TASK DIRECTIONS
Each line from the one with "Instruction: Check the" through the final line of the entries below must be printed exactly, and the pictures must not be.

=== DATA IN THIS EXERCISE ===

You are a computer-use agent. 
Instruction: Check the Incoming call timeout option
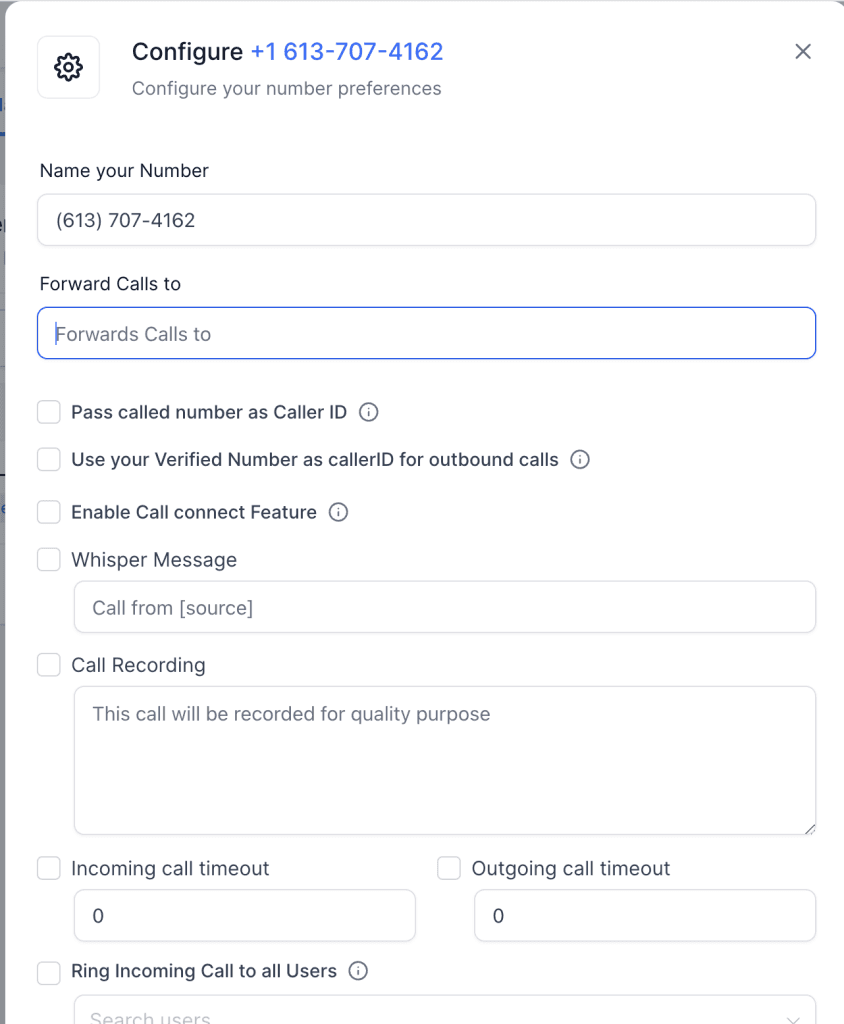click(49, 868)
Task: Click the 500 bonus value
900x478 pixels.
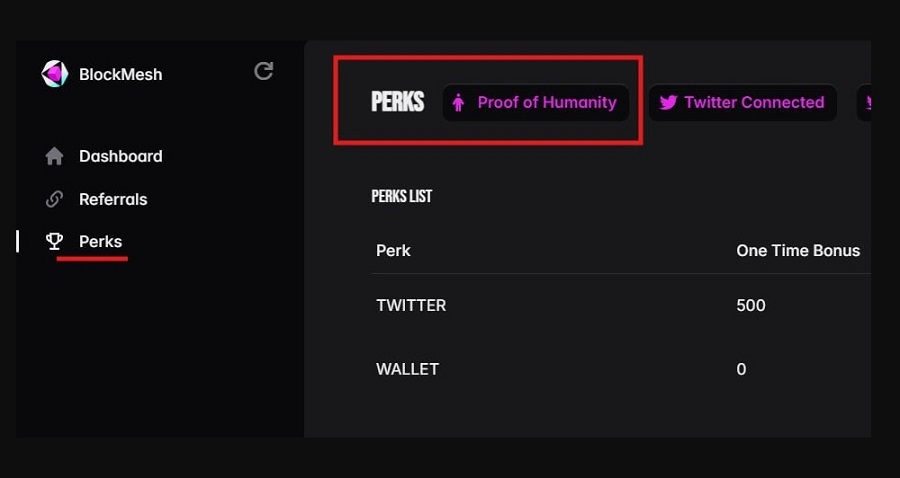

===

RESPONSE AREA
Instruction: Check the Incoming call timeout option
click(49, 868)
Task: Click the 500 bonus value
900x478 pixels.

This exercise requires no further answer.